The mechanism behind this phenomenon was tested by Schrater and Simoncelli (1998):
Adaptation to a moving visual pattern induces shifts in the perceived motion of subsequently viewed moving patterns. Explanations of such effects are typically based on adaptation-induced sensitivity changes in spatio-temporal frequency tuned mechanisms (STFMs). An alternative hypothesis is that adaptation occurs in mechanisms that independently encode direction and speed (DSMs). Yet a third possibility is that adaptation occurrs in mechanisms that encode 2D pattern velocity (VMs). We performed a series of psychophysical experiments to examine predictions made by each of the three hypotheses. The results indicate that: (1) adaptation-induced shifts are relatively independent of spatial pattern of both adapting and test stimuli; (2) the shift in perceived direction of motion of a plaid stimulus after adaptation to a grating indicates a shift in the motion of the plaid pattern, and not a shift in the motion of the plaid components; and (3) the 2D pattern of shift in perceived velocity radiates away from the adaptation velocity, and is inseparable in speed and direction of motion. Taken together, these results are most consistent with the VM adaptation hypothesis.
@ChuckSherrington is correct except for a few very minor errors/simplifications.
First, the three semicircular canals that form the Vestibular (or balance) System are located in a safe little pocket of bone called the inner ear. The three canals are oriented at (basically) 90° angles to each other so that we can maintain our balance no matter which position our head is in (e.g. hanging from monkey bars upside down does not make young people dizzy, nor does it change their sensation of gravity.*) Finally, and crucially, they are linked with our ocular system through a neuronal connection called the vestibolo-occular reflex (VOR). Because the connections are excitatory, increased firing from a canal afferent leads to contralateral movement of the eyes (which is how spinning ice skaters can keep track of / focus on where they are visually). I will not elaborate on the role of the vestibulocollic reflex (VCR) in the stabilization of visual acuity for brevity's sake. Normally all this occurs without notice.
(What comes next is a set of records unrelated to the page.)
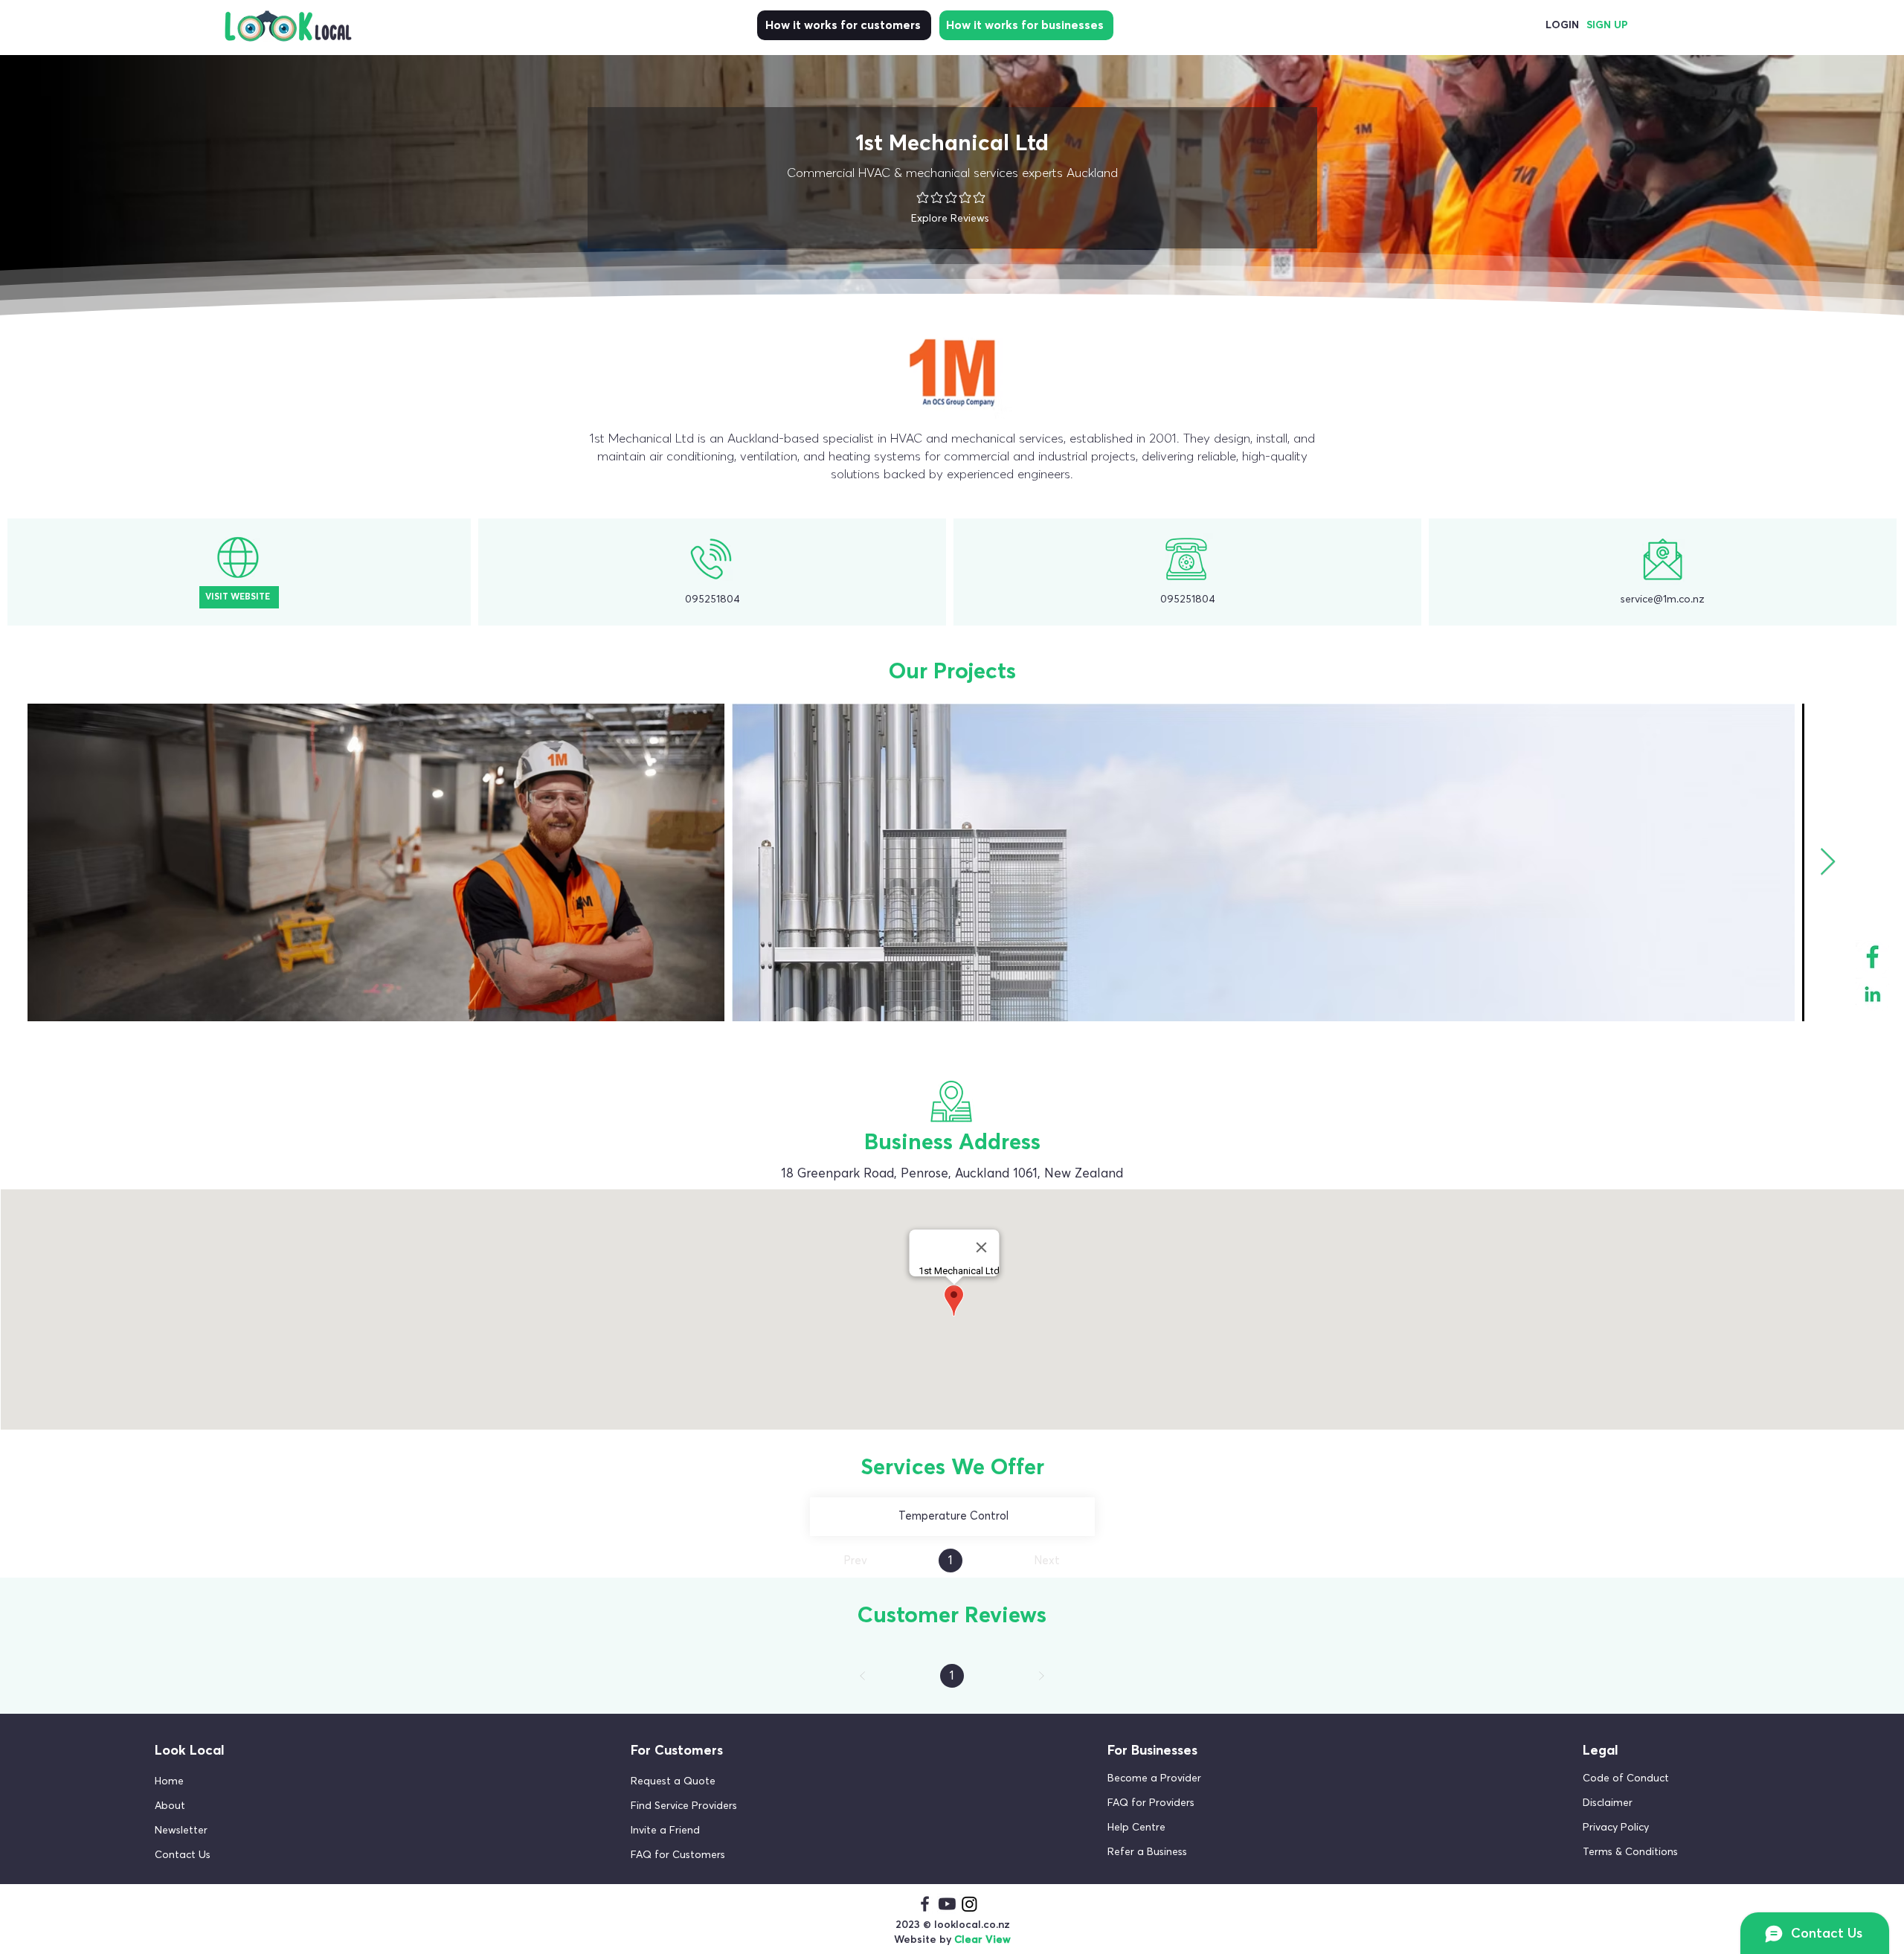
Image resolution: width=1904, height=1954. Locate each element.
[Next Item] (1827, 862)
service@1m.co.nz (1663, 599)
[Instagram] (969, 1904)
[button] (237, 1830)
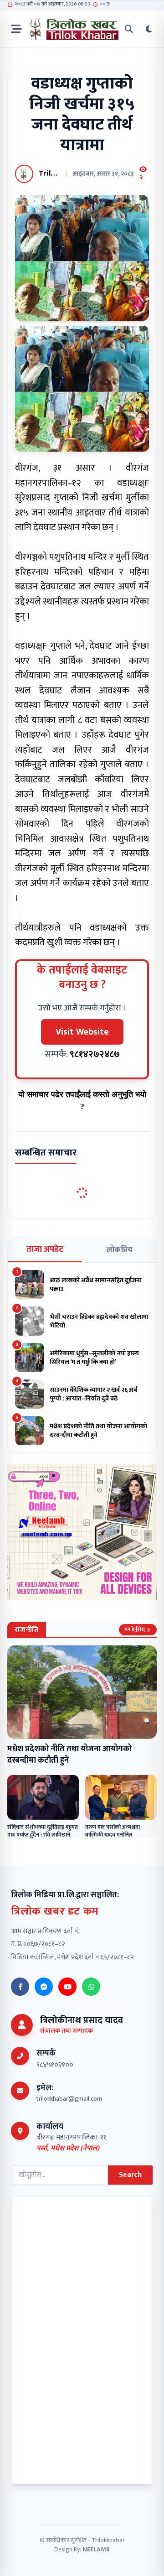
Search (130, 2175)
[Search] (129, 29)
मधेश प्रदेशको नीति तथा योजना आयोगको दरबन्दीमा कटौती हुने (69, 1754)
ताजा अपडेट (44, 1249)
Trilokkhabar (108, 2540)
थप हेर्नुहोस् (134, 1629)
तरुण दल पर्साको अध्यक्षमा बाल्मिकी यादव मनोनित (112, 1830)
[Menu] (16, 29)
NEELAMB (96, 2549)
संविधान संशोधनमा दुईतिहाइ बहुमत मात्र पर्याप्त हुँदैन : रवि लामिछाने (42, 1830)
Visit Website (82, 1032)
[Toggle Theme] (149, 29)
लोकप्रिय (119, 1250)
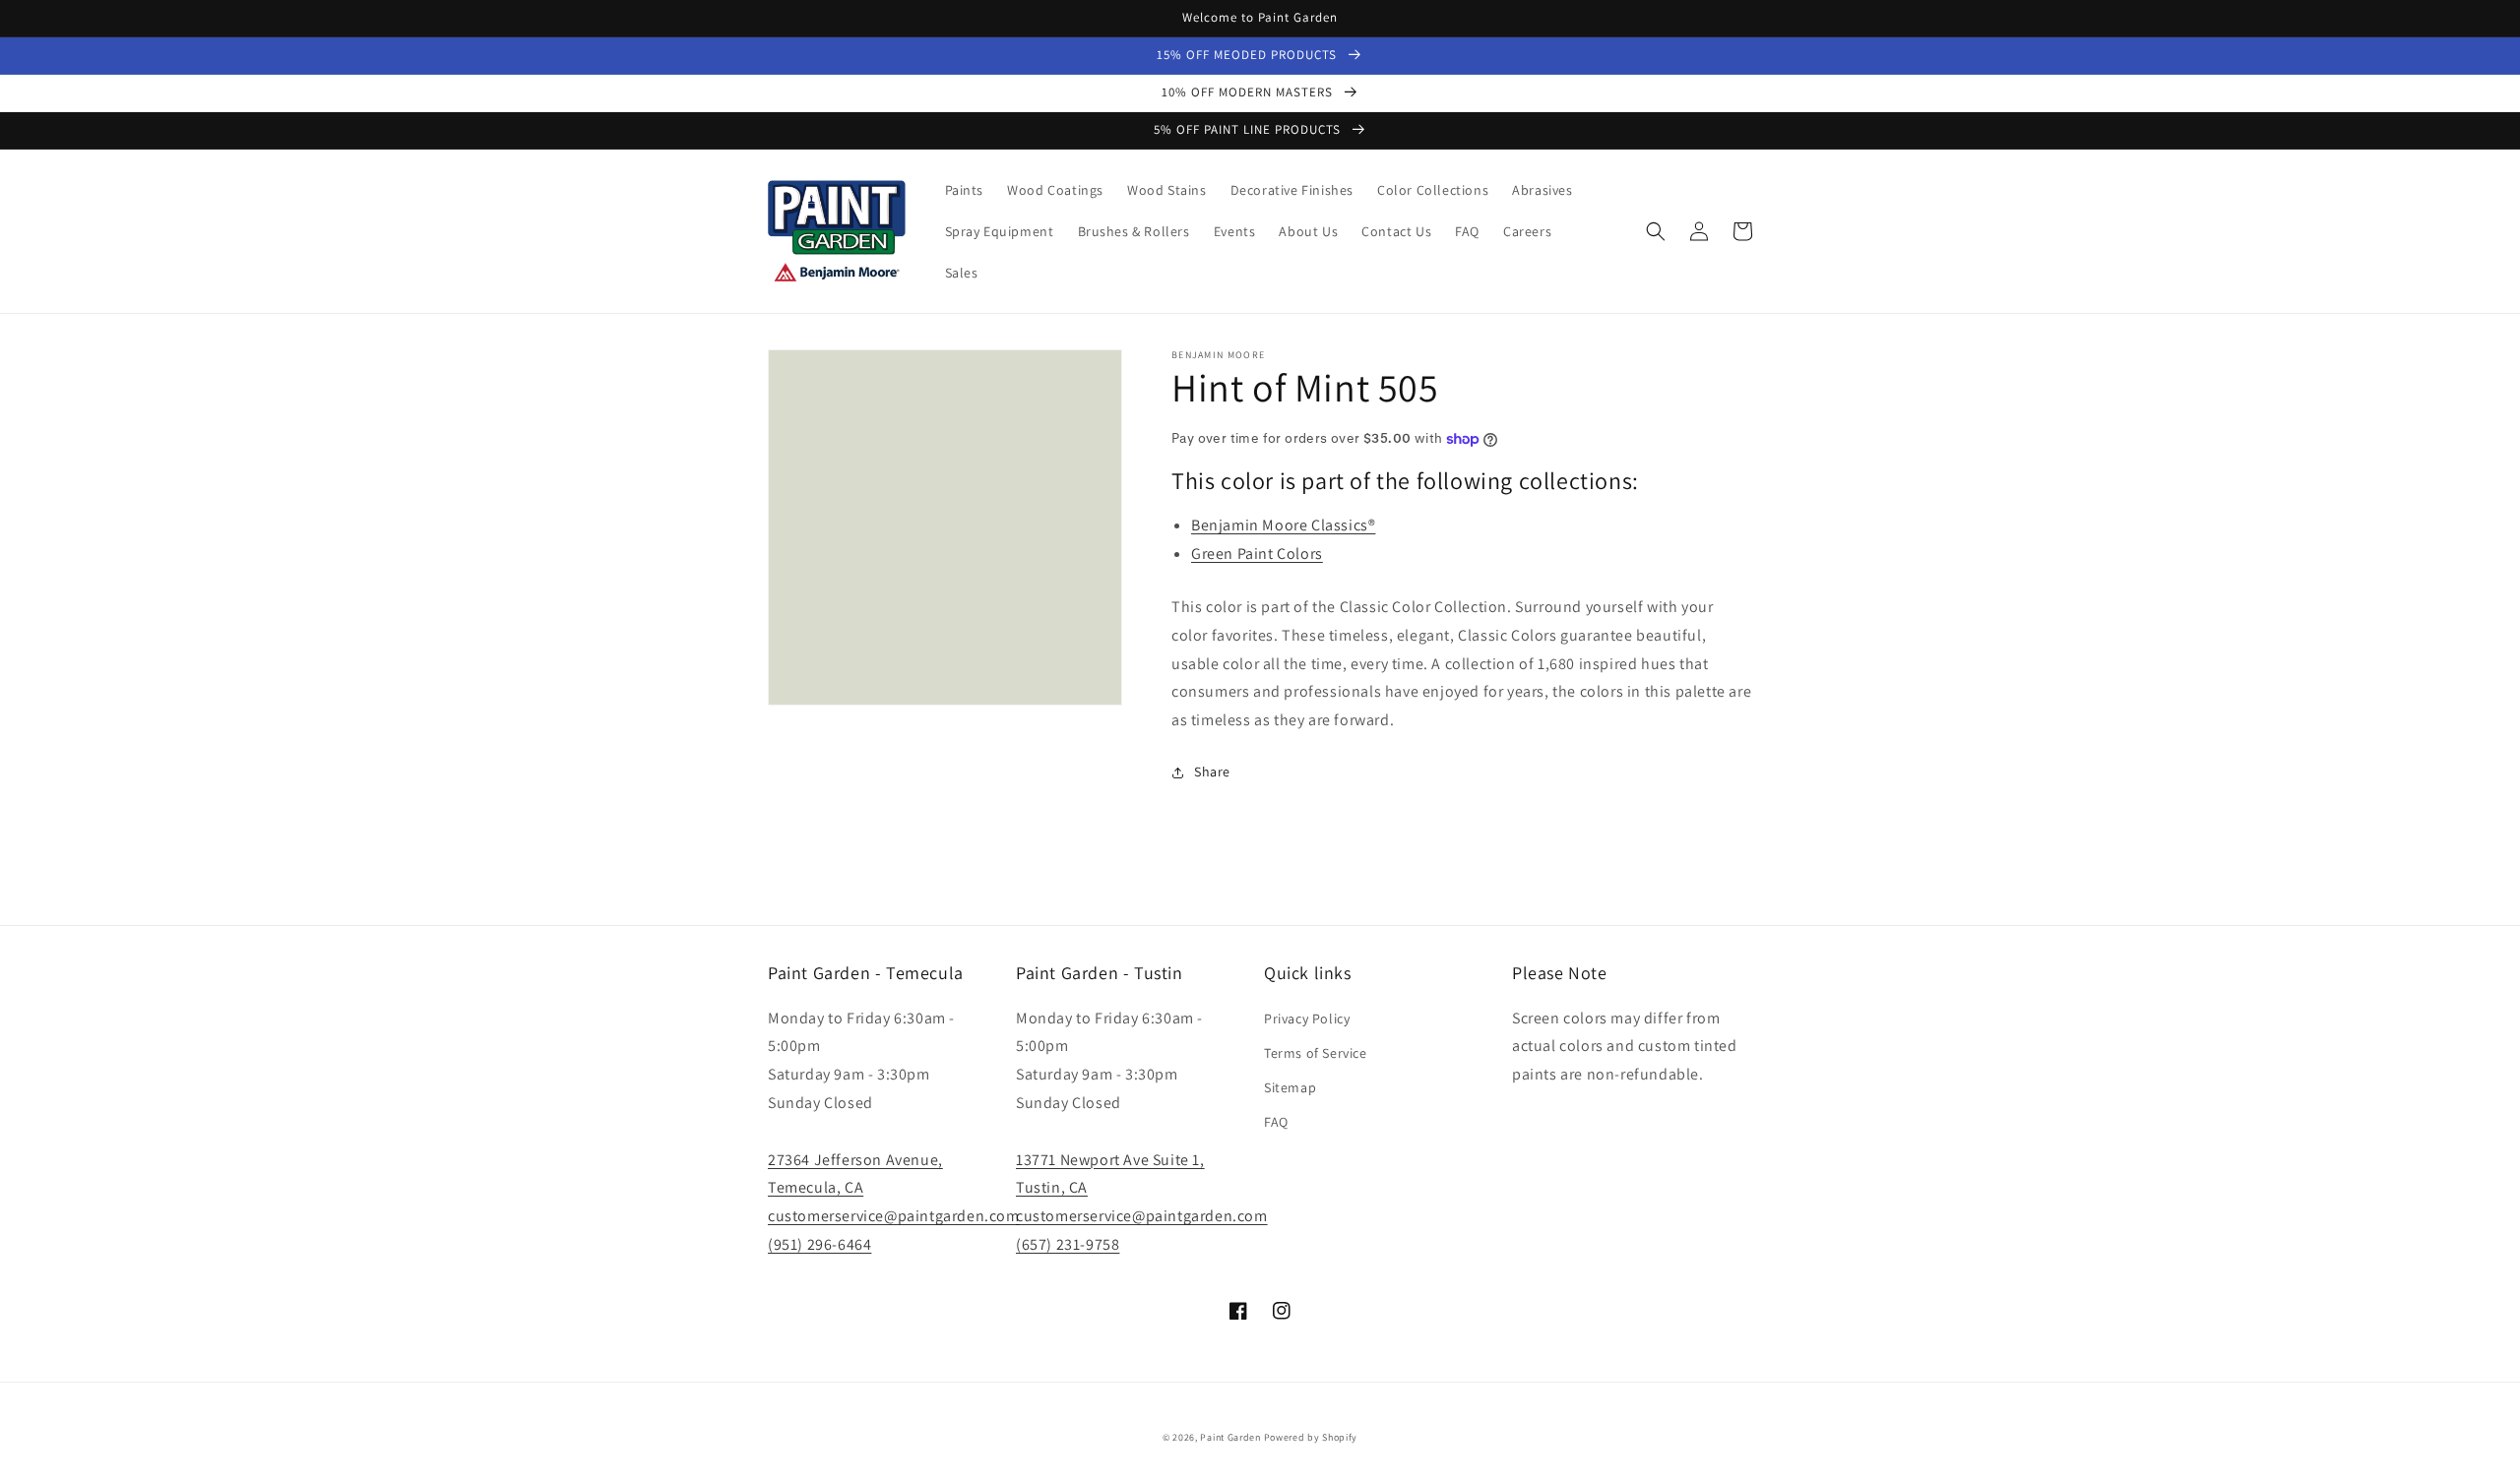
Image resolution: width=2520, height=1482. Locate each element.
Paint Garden (1230, 1437)
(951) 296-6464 (819, 1244)
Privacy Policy (1307, 1018)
The latency of action of the rotational vestibuloocular reflex (r-VOR) is 7-15 milliseconds, which is the time required for the eyes to respond in an equal, but opposite, manner to the motion of the head. This time is remarkably fast compared with the latency for visually mediated eye movements, which is longer than 75 milliseconds.
What happens is that with spinning (say, in one plane), the cilia of the hair cells (see @Chuck Sherrington's diagram) are displaced, and remain displaced as long as one is spinning with the same velocity and direction. Once the spinning suddenly stops, the cilia proceed to move to their default position, tricking the VOC into moving the eyes in the opposite direction repeatedly until the cilia come to a complete stop. You can observe this phenomenon by looking into the person's eyes immediately after they stop spinning (make sure they are safe from falling.) Once things settle down in the inner ear, the vertigo (perception of spinning) stops shortly thereafter as well.
The perception described by @what is different altogether.
 Anatomy and Physiology of the Vestibular System Gizzi, et. al.
 Vestibuloocular Reflex Testing - Amin, et. al.
 Baloh and Honrubia's Clinical Neurophysiology of the Vestibular System By Robert William Baloh, Kevin Kerber, MD
*I say young people because some decreased sensitivity to semicircular canal fluid movement occurs as we age, and elderly people may, indeed, become dizzy with drastic changes in position. This decreased sensitivity is often a contributing factor to falls in the elderly.